Dans la synthèse de 1999, on note : « elle s’invente une vie avec des enfants, un mari », mais à la fin ses fabulations finissent toujours par son propre rejet, « le mari l’a quitté et est parti avec ses enfants ».
Depuis cette année, quand je la vois pour ses entretiens mensuels, elle parle chaque fois des « morts » de sa famille.
Le traitement comporte :
ZUCLOPENTHIXOL DECANOATE - HEPTAMINOL - LEVOMEPROMAZINE - CARBAMAZEPINE
On note par ailleurs une intoxication tabagique.
2) Pour illustrer mon propos du jour il faut d’abord dire que je connaissais Patricia avant son arrivé au foyer ; elle était prise en charge dans une unité d’hospitalisation du secteur où je travaillais et présentait le tableau que l’on qualifierait de « psychotique chronique »
3) Pour continuer à illustrer mon propos il faut que j’évoque la suite des événements, la vignette clinique de mon mémoire datant de 2 ans.
En début d’année Patricia participe à une sortie à la neige, pratique la luge, fait une mauvaise chute, dit un peu qu’elle à mal au dos mais se relève et marche.
Depuis 15 jours on disait de Patricia qu’elle « régressait » elle participait moins aux activités, voulait rester au lit.
Le surlendemain de la chute quand Patricia ne veut pas se lever, la régression se confirme et lors de ma venue au foyer on me demande de l’hospitaliser. Je valide l’indication mais comme une ambulance doit être appelée, Patricia ne pouvant tenir debout pour être accompagnée par l’équipe éducative, je demande qu’elle passe par les urgences.
Deux heures après on sait qu’elle a une fracture tassement de L1-L2 et une paralysie des membres inférieurs.
Depuis 15 jours Patricia est revenue au foyer après intervention chirurgicale et rééducation. Elle marche avec un corset et présente une incontinence urinaire épisodique en cours d’exploration.
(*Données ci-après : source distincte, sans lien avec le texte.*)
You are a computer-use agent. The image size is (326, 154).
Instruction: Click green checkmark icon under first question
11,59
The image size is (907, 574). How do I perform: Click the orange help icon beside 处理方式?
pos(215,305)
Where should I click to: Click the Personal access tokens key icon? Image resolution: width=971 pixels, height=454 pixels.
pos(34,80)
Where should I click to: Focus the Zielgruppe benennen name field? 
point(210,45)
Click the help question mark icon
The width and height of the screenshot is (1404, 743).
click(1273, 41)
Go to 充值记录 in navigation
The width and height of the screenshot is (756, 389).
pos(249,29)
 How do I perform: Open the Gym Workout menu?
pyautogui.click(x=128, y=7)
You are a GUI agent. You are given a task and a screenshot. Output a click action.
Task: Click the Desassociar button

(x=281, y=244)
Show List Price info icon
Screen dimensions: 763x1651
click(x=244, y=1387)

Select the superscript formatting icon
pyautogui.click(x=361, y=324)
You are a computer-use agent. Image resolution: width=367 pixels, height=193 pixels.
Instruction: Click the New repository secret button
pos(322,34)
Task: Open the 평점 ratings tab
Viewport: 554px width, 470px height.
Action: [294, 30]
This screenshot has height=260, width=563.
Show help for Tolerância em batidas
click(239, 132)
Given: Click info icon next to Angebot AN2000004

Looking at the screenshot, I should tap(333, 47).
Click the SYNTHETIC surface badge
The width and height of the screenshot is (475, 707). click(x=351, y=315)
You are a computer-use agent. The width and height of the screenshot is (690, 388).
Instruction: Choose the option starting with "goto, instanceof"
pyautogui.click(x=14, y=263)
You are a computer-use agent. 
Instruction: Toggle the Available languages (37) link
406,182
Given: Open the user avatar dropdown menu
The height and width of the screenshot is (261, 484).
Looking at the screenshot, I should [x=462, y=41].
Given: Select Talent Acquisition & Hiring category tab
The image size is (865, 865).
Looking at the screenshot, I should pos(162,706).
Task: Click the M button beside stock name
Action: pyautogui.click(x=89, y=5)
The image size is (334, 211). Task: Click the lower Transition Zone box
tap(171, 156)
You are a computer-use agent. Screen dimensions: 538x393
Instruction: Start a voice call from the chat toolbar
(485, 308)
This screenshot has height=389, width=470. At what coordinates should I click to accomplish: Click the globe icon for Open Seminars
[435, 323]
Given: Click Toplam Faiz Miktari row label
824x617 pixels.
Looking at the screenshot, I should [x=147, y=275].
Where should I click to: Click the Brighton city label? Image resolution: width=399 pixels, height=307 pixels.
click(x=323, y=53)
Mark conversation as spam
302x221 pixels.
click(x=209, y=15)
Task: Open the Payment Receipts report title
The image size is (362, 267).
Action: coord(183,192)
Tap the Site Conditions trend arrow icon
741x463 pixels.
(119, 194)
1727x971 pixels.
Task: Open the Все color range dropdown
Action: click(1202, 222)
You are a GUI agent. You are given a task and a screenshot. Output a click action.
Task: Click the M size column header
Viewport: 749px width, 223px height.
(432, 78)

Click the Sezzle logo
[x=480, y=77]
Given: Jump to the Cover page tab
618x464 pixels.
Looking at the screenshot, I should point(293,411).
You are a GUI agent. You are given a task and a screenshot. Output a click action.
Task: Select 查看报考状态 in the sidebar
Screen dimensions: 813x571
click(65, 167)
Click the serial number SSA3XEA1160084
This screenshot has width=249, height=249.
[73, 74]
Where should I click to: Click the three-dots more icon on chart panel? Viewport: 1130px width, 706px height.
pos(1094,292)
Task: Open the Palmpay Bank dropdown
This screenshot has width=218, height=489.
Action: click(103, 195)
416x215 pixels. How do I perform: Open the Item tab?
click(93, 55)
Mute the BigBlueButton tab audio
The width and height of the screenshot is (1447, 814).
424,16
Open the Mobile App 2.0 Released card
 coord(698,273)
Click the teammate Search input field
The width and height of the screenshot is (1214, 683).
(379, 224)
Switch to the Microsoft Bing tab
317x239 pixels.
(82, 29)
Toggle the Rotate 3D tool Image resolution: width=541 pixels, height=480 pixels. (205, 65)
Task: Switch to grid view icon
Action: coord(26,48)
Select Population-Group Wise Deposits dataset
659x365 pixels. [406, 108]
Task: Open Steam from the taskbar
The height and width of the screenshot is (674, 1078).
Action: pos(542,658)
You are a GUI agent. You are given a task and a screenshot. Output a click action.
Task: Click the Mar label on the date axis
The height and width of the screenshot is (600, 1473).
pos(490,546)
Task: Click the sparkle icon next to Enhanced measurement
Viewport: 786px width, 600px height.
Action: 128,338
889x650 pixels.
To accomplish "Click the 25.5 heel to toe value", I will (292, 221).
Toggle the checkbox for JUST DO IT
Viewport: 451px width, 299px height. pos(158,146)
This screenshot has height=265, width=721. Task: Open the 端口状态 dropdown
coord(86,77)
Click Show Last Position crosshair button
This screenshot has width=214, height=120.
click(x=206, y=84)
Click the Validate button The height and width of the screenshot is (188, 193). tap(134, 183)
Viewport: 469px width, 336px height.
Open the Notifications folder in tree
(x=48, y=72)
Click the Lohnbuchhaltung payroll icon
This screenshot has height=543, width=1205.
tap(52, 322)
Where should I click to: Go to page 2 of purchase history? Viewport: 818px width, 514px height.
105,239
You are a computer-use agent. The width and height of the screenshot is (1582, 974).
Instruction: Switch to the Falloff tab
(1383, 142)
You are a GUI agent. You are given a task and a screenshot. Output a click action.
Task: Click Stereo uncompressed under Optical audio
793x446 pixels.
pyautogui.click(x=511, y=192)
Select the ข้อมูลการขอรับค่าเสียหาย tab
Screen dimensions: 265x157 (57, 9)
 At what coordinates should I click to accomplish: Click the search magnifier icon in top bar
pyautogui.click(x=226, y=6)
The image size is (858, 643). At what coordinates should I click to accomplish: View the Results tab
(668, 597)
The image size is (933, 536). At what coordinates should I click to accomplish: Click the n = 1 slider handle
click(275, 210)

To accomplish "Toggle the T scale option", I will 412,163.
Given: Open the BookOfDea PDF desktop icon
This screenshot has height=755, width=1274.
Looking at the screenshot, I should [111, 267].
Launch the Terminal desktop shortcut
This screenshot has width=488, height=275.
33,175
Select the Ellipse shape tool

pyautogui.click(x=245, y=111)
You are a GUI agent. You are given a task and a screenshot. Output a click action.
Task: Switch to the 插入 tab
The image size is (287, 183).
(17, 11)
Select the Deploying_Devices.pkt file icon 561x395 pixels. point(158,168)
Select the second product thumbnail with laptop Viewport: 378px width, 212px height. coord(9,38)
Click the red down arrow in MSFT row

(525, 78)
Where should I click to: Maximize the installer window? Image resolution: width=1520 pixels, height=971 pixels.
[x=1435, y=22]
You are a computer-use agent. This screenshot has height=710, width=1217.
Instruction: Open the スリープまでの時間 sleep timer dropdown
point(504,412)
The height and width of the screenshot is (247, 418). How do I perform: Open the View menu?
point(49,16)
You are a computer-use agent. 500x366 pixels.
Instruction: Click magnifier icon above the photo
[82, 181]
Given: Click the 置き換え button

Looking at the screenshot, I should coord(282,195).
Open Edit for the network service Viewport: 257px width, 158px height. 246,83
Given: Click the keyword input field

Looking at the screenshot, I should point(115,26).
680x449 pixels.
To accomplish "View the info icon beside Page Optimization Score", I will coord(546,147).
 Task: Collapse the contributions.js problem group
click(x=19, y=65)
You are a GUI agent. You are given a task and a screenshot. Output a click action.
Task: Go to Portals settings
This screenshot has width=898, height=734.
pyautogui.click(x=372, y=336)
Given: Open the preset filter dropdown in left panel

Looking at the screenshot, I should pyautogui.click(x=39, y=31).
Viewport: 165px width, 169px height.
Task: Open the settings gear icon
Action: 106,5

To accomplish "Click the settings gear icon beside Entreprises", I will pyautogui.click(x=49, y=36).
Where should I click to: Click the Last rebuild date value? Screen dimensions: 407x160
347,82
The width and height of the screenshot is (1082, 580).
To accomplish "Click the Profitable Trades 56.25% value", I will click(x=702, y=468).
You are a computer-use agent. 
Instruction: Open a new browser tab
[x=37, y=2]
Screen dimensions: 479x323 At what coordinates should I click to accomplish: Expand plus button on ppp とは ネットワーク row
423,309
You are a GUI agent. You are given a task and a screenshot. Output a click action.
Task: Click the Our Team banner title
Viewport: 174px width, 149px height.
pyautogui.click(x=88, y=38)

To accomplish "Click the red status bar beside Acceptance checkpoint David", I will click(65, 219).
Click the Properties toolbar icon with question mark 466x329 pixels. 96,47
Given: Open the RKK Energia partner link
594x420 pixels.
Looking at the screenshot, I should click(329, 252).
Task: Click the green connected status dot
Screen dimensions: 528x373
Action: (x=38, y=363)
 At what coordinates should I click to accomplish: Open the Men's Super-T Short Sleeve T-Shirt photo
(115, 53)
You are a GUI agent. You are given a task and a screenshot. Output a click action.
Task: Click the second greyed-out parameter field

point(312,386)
Dans cette histoire on aurait pu être sur une fin de vie. Les incidents, les accidents se compliquent et peuvent conduire à la mort.
Le deuxième enseignement c’est l’incapacité pour la patiente de se préserver, de se défendre : Patricia a été incapable de nous faire comprendre la gravité de son état. Seuls les signes cliniques ont parlé.
La psychose est désadaptation à la vie jusqu’à mettre en cause la survie de la personne.
Quand elle évolue jusqu'à un mode cicatriciel, il n’en reste pas moins que le patient demeure défaillant.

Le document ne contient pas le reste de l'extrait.